What the PR Looks Like

The PR description includes the AI's analysis, e.g.:

## EKS AMI Update — ami-04b406d4e6eaca578
**AI Risk Score: 2/10 — APPROVE**
### What changed
- Go updated to 1.25.9
- Kernel updated to 6.12.79-101.147.amzn2023
- No new CVEs introduced
### CVE Assessment
No critical or high-severity CVEs. Two previously known CVEs patched.

Your reviewer doesn't need to dig through release notes — the AI already did.

Deployment: Single CloudFormation Stack

The entire solution deploys from one CloudFormation template. It provisions:

• 4 Lambda functions (detector, analyzer, PR creator, notifier)
• 5 IAM roles (least-privilege per function)
• Amazon Bedrock Guardrail
• Step Functions state machine
• EventBridge rule
• SNS topic + subscription
• Secrets Manager entry

Deploy with:

aws cloudformation create-stack \
--stack-name eks-ami-update \
--template-body file://cloudformation-template.yaml \
--capabilities CAPABILITY_NAMED_IAM \
--parameters \
ParameterKey=NotificationEmail,Value=your@email.com \
ParameterKey=GitHubAppId,Value= \
ParameterKey=GitHubAppInstallationId,Value= \
ParameterKey=GitHubAppPrivateKey,Value=$(base64 -i app.pem | tr -d '\n') \
ParameterKey=GitHubRepoOwner,Value= \
ParameterKey=GitHubRepoName,Value= \
ParameterKey=GitHubFilePath,Value=karpenter-configs/clusters/your-cluster/nodeclass.yaml \
ParameterKey=GitHubBranch,Value=main \
ParameterKey=EKSVersion,Value=1.34

Takes about 2-3 minutes. Confirm the SNS subscription email.

Prerequisites

• Existing EKS cluster (v1.34+)
• Karpenter installed and configured
• ArgoCD installed with auto-sync enabled
• GitHub repository for Karpenter configs
• GitHub App installed on that repo (App ID, Installation ID, Private Key)
• Amazon Bedrock enabled in your region (Claude 3.5 Haiku access)
• AWS CLI + kubectl configured

Testing the Pipeline

Trigger the detector manually:

aws lambda invoke \
--function-name eks-ami-detector \
--payload '{}' \
--cli-binary-format raw-in-base64-out \
/tmp/response.json && cat /tmp/response.json

You should get an SNS email with the risk analysis and PR link within minutes.

Common Issues

• SNS subscription not confirmed: Check spam folder.
• GitHub App auth failure: Verify App is installed on the correct repo with read/write permissions.
• Bedrock access denied: Enable Claude 3.5 Haiku in Bedrock console.
• ArgoCD not syncing: Ensure spec.syncPolicy.automated is set.
• Step Functions failures: Check CloudWatch Logs for IAM or missing secret issues.

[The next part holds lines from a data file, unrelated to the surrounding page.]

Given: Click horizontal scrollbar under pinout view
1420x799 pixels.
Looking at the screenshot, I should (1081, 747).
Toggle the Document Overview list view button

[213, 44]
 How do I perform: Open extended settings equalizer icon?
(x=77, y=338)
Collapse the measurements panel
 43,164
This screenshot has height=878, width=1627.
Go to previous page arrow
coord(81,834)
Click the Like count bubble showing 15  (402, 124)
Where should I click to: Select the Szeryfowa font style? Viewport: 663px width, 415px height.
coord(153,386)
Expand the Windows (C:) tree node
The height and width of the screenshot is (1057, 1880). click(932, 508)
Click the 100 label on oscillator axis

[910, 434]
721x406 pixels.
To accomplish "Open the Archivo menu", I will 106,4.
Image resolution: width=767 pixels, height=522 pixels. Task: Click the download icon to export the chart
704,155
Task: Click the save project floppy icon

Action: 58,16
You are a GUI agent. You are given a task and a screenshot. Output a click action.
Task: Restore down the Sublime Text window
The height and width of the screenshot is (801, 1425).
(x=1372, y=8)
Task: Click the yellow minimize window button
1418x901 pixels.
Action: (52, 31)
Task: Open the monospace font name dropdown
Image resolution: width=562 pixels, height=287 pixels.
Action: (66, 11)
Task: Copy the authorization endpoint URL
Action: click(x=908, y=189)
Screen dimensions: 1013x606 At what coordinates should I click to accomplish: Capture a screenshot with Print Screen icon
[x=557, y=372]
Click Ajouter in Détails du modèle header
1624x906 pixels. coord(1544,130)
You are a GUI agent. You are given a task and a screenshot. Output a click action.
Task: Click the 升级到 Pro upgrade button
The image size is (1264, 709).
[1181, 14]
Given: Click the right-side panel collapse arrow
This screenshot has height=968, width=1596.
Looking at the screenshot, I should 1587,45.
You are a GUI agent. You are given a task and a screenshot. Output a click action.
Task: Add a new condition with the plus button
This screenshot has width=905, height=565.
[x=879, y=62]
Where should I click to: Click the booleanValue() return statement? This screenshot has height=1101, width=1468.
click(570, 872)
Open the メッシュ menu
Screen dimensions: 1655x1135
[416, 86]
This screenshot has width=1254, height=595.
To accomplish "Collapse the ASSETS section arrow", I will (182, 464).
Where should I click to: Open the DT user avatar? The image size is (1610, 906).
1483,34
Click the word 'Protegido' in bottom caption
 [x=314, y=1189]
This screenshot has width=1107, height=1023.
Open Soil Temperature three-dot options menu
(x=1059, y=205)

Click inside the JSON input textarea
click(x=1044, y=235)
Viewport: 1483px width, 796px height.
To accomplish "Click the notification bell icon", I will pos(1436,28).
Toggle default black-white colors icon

Why This Architecture Works

• GitHub PRs as approval gate: Engineers already live in GitHub. No new tool, built-in commenting, permanent audit trail.
• AI analysis on real release notes: The prompt uses actual notes from awslabs/amazon-eks-ami, not hallucinated data.
• Karpenter over managed node groups: No drain/cordon scripts needed; Karpenter handles node lifecycle automatically.
• Least-privilege IAM: Five separate roles, each with minimal permissions.
• Bedrock Guardrail: Content filtering on AI output.

What's Next

The author suggests adding:

• Slack notifications instead of (or in addition to) SNS email
• Dry-run mode (log analysis without opening PR)
• Multi-cluster support (different approval thresholds per environment)
• Custom risk criteria (PCI-DSS, SOC 2)
• Automatic REJECT on critical CVEs (skip PR entirely, alert team)

Get the Code

Fork the repo: suryansh639/sample-eks-ami-gitops-pipeline. The CloudFormation template, Lambda code, and example Karpenter configs are all there.

The Right Split

The goal wasn't to remove humans — it was to remove the boring part. AI reads release notes, writes PR description. Human decides. Automation executes. Your nodes get updated on time, every time, with a full audit trail and no 2 AM surprises.